**Work order**
Find each line in the following listing that has the string "computer", then state the count and nothing else.

**Provided entries**
============

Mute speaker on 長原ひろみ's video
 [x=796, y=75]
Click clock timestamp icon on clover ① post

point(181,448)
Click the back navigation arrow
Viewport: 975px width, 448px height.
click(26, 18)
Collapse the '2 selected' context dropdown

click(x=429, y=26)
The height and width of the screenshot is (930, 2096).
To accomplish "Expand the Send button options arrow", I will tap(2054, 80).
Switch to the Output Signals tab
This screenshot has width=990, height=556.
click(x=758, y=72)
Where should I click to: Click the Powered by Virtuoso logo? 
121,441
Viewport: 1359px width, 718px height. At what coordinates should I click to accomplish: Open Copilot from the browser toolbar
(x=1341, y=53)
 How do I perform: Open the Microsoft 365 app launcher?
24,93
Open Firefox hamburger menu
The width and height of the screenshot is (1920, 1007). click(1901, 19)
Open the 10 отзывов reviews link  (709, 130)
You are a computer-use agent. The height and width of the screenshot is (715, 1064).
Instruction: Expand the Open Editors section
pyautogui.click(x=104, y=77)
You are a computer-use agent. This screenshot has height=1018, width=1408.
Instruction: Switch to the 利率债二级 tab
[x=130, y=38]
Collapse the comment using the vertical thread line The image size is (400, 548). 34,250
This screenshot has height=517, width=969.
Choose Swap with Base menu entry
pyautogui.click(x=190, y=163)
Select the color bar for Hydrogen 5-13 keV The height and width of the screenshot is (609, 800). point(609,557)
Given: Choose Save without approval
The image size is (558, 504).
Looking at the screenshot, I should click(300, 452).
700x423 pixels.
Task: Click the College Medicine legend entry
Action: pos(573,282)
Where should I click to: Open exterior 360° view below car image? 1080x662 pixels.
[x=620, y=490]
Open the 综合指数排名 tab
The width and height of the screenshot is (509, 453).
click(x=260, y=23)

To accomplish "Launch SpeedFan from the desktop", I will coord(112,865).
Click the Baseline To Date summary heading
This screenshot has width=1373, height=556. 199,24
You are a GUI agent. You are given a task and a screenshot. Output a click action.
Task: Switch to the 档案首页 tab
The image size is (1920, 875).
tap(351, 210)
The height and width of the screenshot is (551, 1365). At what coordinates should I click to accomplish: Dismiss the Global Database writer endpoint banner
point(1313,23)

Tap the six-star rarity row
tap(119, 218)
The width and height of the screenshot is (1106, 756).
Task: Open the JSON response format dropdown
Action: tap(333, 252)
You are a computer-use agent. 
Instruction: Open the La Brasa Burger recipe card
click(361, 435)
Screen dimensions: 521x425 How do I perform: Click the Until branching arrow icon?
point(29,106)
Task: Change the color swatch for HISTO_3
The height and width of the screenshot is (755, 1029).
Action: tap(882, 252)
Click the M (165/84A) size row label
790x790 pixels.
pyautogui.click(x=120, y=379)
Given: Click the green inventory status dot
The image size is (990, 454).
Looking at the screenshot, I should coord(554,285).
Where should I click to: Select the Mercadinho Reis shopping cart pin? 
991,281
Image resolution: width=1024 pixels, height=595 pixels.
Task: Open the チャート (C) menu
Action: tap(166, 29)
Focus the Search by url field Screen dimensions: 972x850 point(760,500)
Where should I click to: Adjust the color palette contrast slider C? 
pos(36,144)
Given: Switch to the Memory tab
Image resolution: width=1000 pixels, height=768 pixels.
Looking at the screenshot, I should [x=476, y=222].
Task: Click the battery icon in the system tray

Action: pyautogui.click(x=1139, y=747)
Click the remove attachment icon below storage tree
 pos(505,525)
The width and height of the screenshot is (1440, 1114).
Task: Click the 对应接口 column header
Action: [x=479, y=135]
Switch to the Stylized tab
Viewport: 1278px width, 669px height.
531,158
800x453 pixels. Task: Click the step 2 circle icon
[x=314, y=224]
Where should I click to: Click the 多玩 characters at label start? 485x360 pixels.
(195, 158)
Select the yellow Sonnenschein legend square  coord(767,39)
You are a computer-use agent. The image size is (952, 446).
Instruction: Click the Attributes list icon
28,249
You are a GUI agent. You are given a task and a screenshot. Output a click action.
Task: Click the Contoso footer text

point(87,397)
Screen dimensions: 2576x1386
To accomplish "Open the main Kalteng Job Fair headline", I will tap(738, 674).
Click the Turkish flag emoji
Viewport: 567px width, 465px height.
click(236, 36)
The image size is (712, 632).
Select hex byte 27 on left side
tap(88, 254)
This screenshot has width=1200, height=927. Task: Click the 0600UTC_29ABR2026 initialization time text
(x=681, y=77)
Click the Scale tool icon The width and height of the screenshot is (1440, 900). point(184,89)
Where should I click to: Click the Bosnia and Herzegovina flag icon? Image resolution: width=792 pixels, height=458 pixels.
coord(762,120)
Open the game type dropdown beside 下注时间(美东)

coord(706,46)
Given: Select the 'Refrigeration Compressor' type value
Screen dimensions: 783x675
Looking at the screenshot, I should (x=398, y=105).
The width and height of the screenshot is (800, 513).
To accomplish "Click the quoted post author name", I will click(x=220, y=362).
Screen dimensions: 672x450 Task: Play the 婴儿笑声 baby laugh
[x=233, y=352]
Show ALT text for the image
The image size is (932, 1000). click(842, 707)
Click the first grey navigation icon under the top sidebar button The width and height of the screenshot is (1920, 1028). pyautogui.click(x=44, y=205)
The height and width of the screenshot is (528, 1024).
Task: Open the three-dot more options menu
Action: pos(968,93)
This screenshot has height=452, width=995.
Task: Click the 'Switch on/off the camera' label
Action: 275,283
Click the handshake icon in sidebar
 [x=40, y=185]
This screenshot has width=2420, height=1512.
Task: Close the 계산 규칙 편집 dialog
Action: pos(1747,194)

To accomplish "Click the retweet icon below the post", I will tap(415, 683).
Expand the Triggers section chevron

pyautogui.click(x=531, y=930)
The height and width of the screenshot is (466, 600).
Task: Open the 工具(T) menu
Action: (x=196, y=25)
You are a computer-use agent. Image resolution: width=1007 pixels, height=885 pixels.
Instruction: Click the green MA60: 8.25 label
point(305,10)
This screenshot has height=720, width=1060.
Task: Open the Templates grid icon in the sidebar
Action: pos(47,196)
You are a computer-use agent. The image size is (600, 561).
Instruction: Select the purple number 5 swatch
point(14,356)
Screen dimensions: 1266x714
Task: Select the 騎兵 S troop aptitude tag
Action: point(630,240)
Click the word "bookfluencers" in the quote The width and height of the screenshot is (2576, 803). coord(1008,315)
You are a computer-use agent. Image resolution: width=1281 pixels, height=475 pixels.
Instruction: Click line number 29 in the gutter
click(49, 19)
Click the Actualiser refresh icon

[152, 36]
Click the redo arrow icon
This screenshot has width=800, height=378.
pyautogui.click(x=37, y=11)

============

**Output below**
7